- _Problem description_
Go over the records and copy every line with the string "next".

======== Dataset records ========

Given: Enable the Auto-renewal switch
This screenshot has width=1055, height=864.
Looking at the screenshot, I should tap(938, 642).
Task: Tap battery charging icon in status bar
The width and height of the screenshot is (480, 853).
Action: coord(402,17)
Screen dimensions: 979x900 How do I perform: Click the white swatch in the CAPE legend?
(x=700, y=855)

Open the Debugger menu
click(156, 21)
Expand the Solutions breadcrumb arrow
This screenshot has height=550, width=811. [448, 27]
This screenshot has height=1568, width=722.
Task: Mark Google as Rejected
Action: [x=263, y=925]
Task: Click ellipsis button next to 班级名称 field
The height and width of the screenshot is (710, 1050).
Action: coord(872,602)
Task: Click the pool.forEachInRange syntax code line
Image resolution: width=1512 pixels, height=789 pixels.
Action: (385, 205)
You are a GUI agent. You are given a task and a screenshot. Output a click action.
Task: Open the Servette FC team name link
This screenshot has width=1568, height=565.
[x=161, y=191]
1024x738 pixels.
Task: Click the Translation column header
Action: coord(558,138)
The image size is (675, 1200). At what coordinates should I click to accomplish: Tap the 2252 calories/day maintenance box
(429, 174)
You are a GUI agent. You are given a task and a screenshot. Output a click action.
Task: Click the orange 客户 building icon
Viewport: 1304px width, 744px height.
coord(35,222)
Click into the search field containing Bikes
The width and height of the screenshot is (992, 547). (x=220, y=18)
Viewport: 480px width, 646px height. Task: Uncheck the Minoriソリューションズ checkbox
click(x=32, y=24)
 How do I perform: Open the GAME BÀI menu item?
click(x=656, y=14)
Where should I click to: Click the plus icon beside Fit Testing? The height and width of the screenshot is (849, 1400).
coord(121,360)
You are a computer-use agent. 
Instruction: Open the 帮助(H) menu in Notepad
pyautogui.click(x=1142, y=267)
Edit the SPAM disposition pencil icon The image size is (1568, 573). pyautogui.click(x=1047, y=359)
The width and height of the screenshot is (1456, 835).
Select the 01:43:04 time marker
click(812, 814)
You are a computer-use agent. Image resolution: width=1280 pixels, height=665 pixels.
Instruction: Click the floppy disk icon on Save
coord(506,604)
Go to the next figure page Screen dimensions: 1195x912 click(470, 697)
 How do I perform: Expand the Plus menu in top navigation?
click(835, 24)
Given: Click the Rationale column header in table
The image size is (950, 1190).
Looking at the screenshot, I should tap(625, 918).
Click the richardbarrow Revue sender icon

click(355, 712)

========

- _Reply_
Task: Click ellipsis button next to 班级名称 field
Go to the next figure page Screen dimensions: 1195x912 click(470, 697)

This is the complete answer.